Re: leasqr problem

[Jose Rodriguez]

> On Sat, Jan 24, 2009 at 1:12 PM, Jose Rodriguez
> <address@hidden> wrote:
> > I'm trying to solve a problem with leasqr, where the observed
> > value, instead of being a set of points y=f(x), is the result of a
> > definite integral. I found that I can use leasqr if I adjust the
> > dimensions of the function to fit and its expected values to the
> > dimension of the x range:
> >
> > x=(0:0.1:pi);
> >
> > P=@(x)  1/2 * ( 3*cos(x).^2-1 );
> >
> > F=inline( " ones ( size(x,1), 1 ) * trapz( x, P(x).*
> > exp(-a*P(x)).*sin(x) ) ", "x", "a" );
> >
> > y=0.5 * ones ( size(x,1), 1 );
> > pin=1;
> >
> > [f,p,kvg,iter,corp,covp,covr,stdresid,Z,r2]=leasqr(x, y, pin, F);
> >
> >
> > If I run this I obtain the value 'a' for which the integral:
> >
> > trapz( x, P(x) .* exp(-a*P(x)) .* sin(x) )
> >
> > is 0.5.
> >
> > My problem is that I also want to include a normalisation
> > condition, like:
> >
> > 1 = trapz( x, exp(-a*P(x)).*sin(x) )
> >
> > Could somebody give me some pointers as to how to proceed? Or am I
> > completely out of track?

Jordi Gutiérrez Hermoso wrote:

> Hi, I think you're a little muddled about how you're approaching the
> problem here.

Most definitely so :)

> You are trying to solve the overdetermined system
>
>      F(a) = 0.5
>      G(a) = 1
>
> where F(a) and G(a) are your two integrals, you only have one
> observation point, the vector [0.5;1]. So the best you can do is try
> to find the a s.t. the norm of [F(a); G(a)] - [0.5; 1] is minimal.
>
> In this case it's not so hard to just search.

See below.


Jaroslav Hajek wrote:

> I'm not sure I understand what you're trying to do.
> The condition 1 == trapz( x, exp(-a*P(x)).*sin(x) ) is generally
> enough to determine a,
> because you have a single equation with a single variable.
> So is the other equation,
> trapz( x, P(x) .* exp(-a*P(x)) .* sin(x) ) == 0.5, but generally, you
> can't satisfy a system of two equations
> simultaneously if you only have one variable.

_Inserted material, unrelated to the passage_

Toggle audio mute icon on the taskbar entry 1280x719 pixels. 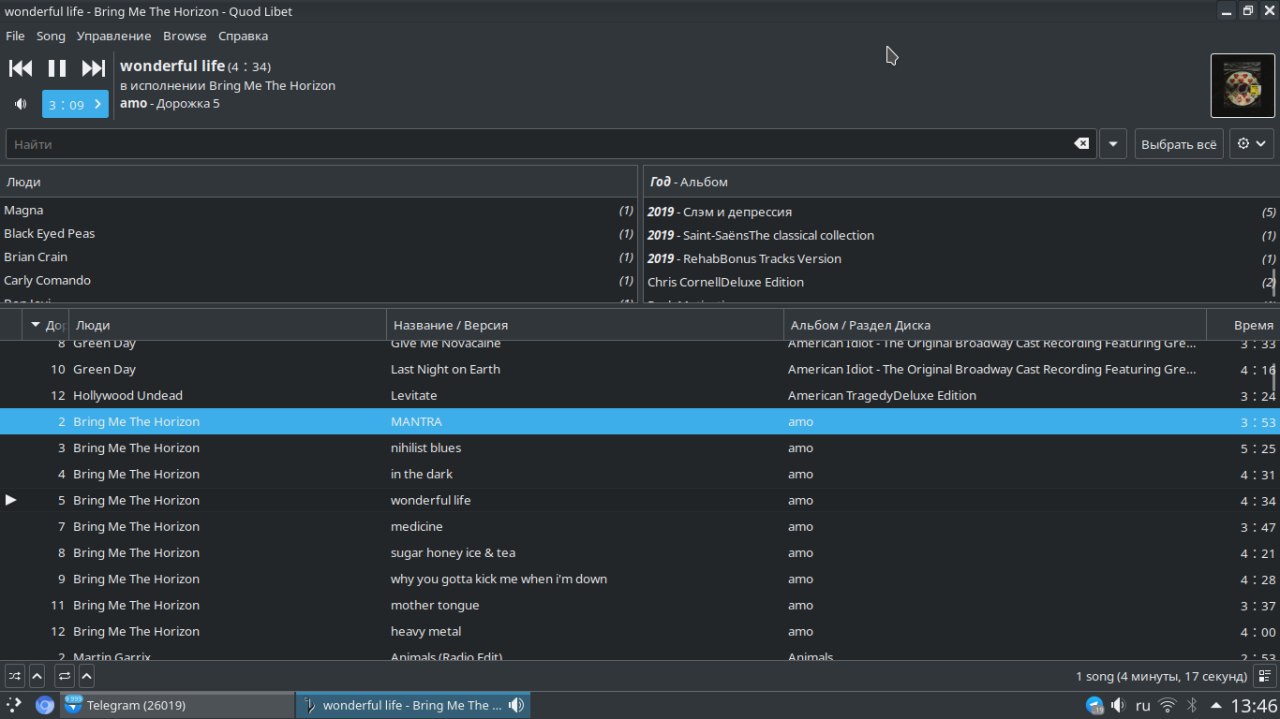[516, 705]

Such a system may be
> solved in a least-squares sense, but
> is that what you need?

My original explanation wasn't very clear. I actually have 
two variables, only that I called them a=[a(1) a(2)] to 
comply with what leasqr expects; i.e. a function f(x,p) 
where p can be written like above to fit multiple variables. 
The equations look better like this:

P(x)=some function of x;

known_value=trapz(x, a*exp(b*P(x)).*P(x).*sin(x));

1=trapz(x, a*exp(b*P(x)).*sin(x));

Being 'a' and 'b' what I want to find.

It's true that for this example I could do with some 
plotting, but this is the simplest situation I can have. The 
general case involves n Pn(x) that go in the exponential, 
each of them with its coefficient to fit and its 
'known_value' arising from the integral, plus the 
normalisation condition. The number of variables to fit 
always equals the number of equations I have.

Lest squares is what other people have used to solve this 
very same problem, but I don't know how to put it in Octave.


Regards

Jose